PodWarden
GuidesHealth System & Doctor

Health system & Doctor — engineering deep dive

How PodWarden detects drift, posts system messages, dampens flapping, and applies one-click remediations safely.

This is the engineering counterpart to the System Messages, Doctor, and drift detection operator guides. It is intended for SREs, platform engineers, and contributors who want to know how the loop is wired, what each row in system_messages means at the database layer, what guarantees the Doctor framework offers under concurrent operators, and what every failure mode we have hit in production looked like before we hardened it.

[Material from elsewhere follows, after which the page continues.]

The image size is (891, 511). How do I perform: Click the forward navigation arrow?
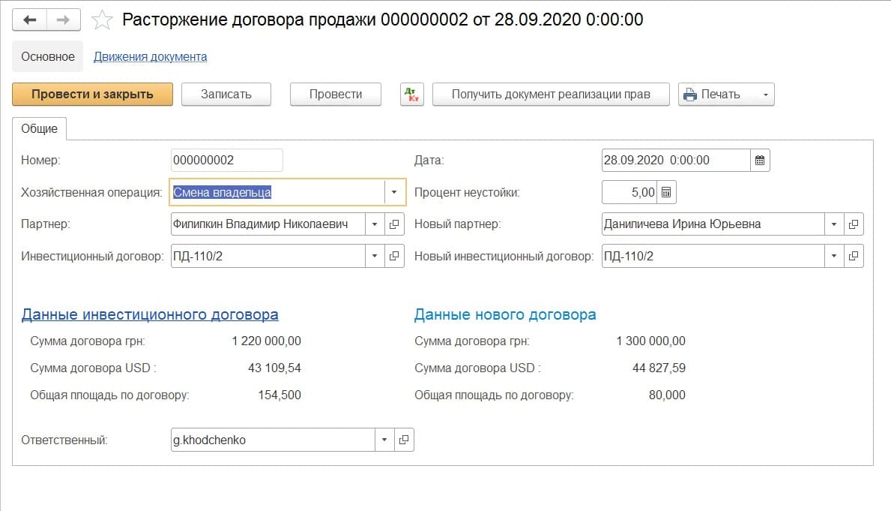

Read the operator guides first if you have not used the UI before — this document does not re-derive what a "Stuck PVC" alert means; it tells you what happens between the Kubernetes API saying so and your inbox getting an email about it 30 minutes later.

At a glance

PodWarden's health system is three cooperating components:

  1. Health checks are pure functions that observe the cluster and return CheckResult records. They never write to the database directly. There is one check module per category — infra_drift, pod_health, node_naming, cluster_baseline, ha_control_plane, tls_certs, longhorn_*, system_apps, ingress_drift, etc. — and each emits a stable check_key fingerprint per finding.

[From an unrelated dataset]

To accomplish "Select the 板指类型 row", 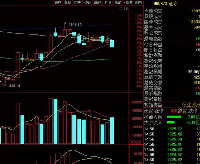I will [172, 105].
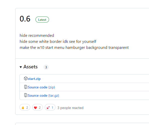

  2. The runner (backend/app/services/health/runner.py) is the only writer to system_messages. It runs on a 15-minute loop (HEALTH_CHECK_INTERVAL = 15 * 60, runner.py:24), upserts findings by check_key, runs the auto-resolve sweep, and emits the email digest.

  3. The Doctor framework (backend/app/services/doctor/) is a propose-only remediation layer. Each check_type may register a Recipe that exposes one or more named actions. Recipes preview a diff, the operator confirms, and the executor takes a row lock, re-previews, and applies under a strict write contract.

The remaining pages drill into each layer:

  • Lifecycle of a system message — how check_key, clean_cycles, severity, and resolution_kind interact through a message's life from first emission to 7-day cleanup.
  • Doctor framework internals — recipe protocol, the FOR UPDATE NOWAIT lock chain, RBAC gating (min_role), the writer-owns contract, and the multi-action model.
  • Edge cases & failure modes — every flapping, stuck, orphaned, or structurally-unreachable bug we have shipped a fix for, with the issue numbers and the fingerprint of each root cause.

Why this design exists

The health system is the answer to a hard product question: how do you surface real problems without becoming the alert source operators learn to mute?

We do this with three load-bearing primitives:

  • Stable fingerprints (check_key). Every finding has an idempotent identifier so the same problem does not produce a new row each cycle. The ON CONFLICT (check_key) DO UPDATE upsert (runner.py:347) is the heart of the loop — without it, every refresh would flood the bell.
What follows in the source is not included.